The World Cup Is Giving Cape Verdeans Everywhere a Moment to Feel Seen
Image: Sipa USA via AP
Growing up as a Cape Verdean American, I’ve always had to explain my culture to others.
I spent years shouting Cape Verdean culture from the rooftops (social media!)—searching for celebrities with Cape Verdean ancestry as evidence of existence, pressing the history on anyone who would listen—only to be met with blank stares or the occasional person who had actually met a Cape Verdean before.

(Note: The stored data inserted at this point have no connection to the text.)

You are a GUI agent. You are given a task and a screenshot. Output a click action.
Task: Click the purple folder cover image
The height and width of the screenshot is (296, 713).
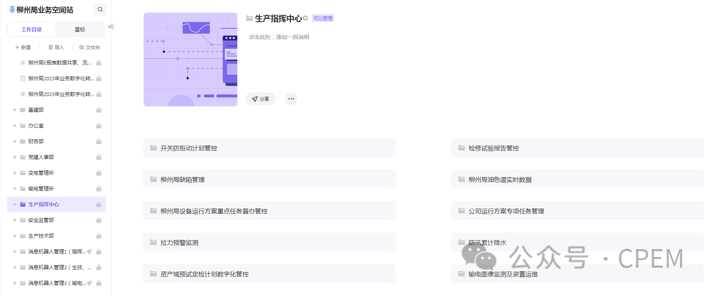(x=190, y=59)
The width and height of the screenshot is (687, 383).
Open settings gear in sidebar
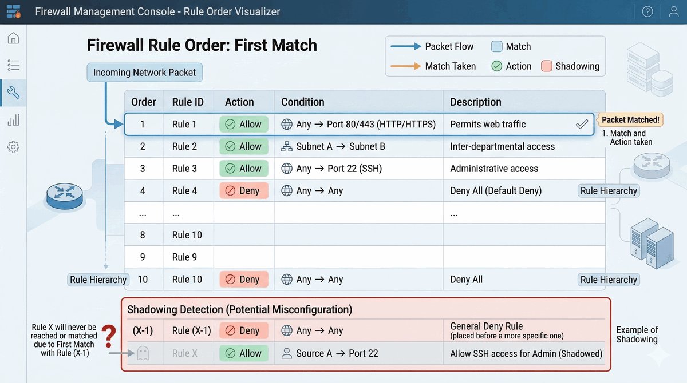tap(13, 147)
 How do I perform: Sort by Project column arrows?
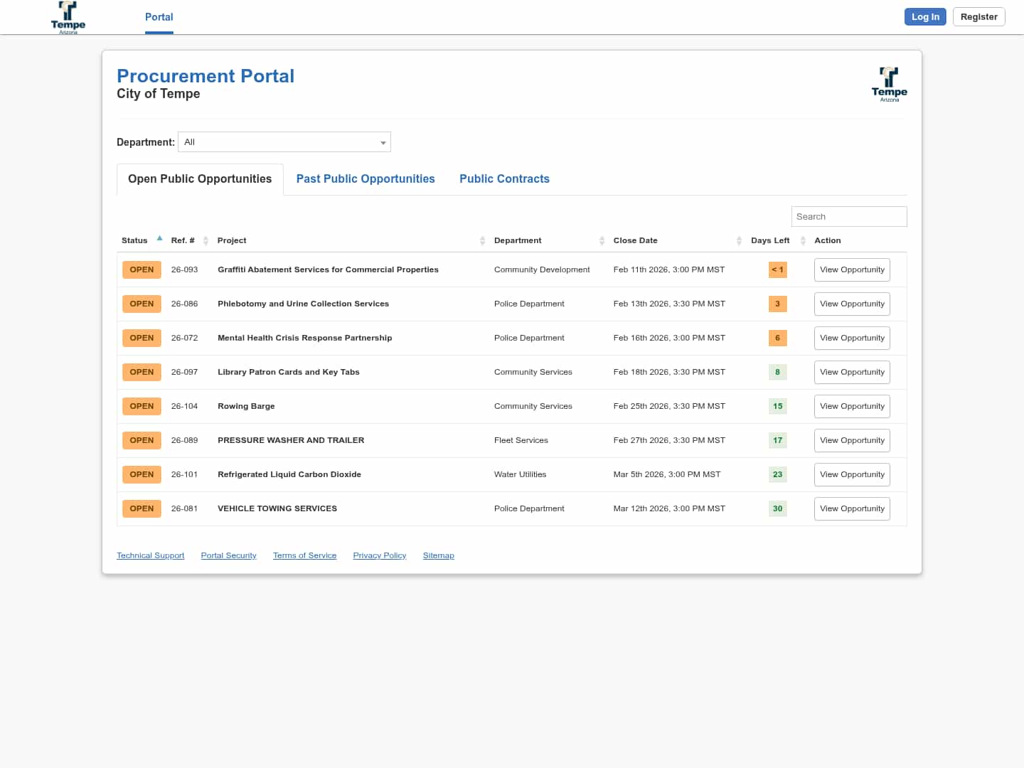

Outside of New England, where my family and most Cape Verdean immigrants settled en masse in the late nineteenth century, finding kriolos elsewhere in the country has felt rare. I’ve met a handful in Washington, D.C., and California, and exactly one in Texas—each encounter feeling like kismet, as if our ancestry was drawing us together like magnets. But eventually, I stopped talking about it with strangers. I no longer needed the validation or to explain to the world who I was, I thought. I knew who I was.
Then came the World Cup.
With the Republic of Cabo Verde playing in the international tournament for the first time, and goalkeeper Josimar “Vozinha” Dias stunning the world with his performance against Spain, I’ve seen more coverage of Cabo Verde in a single week than in my entire lifetime. Tickets for Houston’s match between Cabo Verde and Saudi Arabia jumped from $200 to well over $700 overnight, and Vozinha has become an instant Instagram sensation, with more than 13 million followers.

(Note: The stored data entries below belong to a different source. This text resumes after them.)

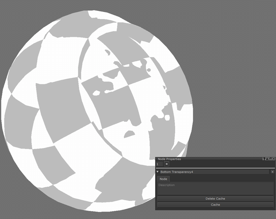Switch to the Node tab
Screen dimensions: 276x219
(163, 179)
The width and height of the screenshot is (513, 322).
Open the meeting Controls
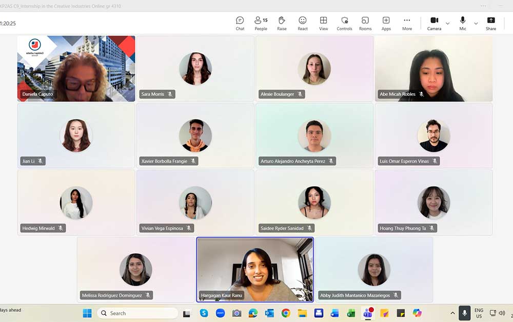coord(344,23)
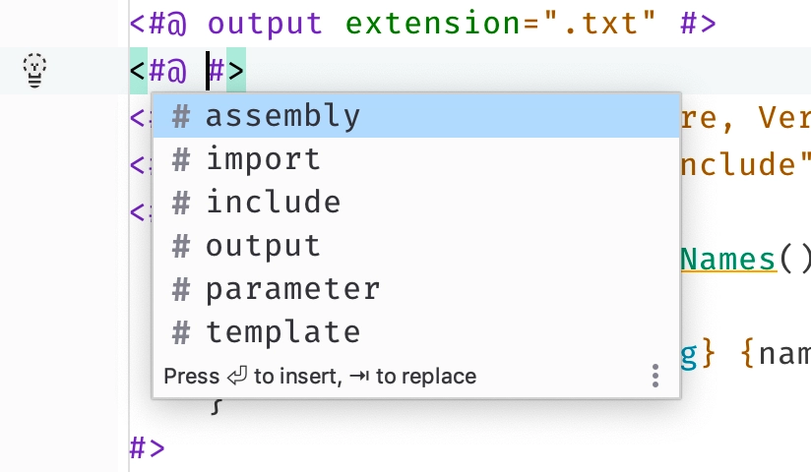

For a people long accustomed to being seen as obscure, it has been something to behold. Turns out, being seen feels pretty good.
Image: Sipa USA via AP
“Social invisibility” is common for Cape Verdean Americans, writes Marilyn Halter in her book Between Race and Ethnicity: Cape Verdean Immigrants, 1860–1965. Our history has been largely eclipsed—by Portuguese history on one side, and by African studies on the other—particularly in America, where racial ambiguity can breed discomfort and identity is usually reduced to Black and white. In Cabo Verde, it’s never been that simple.
The Portuguese colonized the islands in 1462—turning what had been uninhabited land into one of the first slave markets in West Africa and, later, an important stopover on the transatlantic slave route. The islands became home to descendants of an incalculable combination of African and European ancestry—people of all shades who spoke Portuguese and Crioulo, the enduring mother tongue that blends African languages and earlier forms of Portuguese.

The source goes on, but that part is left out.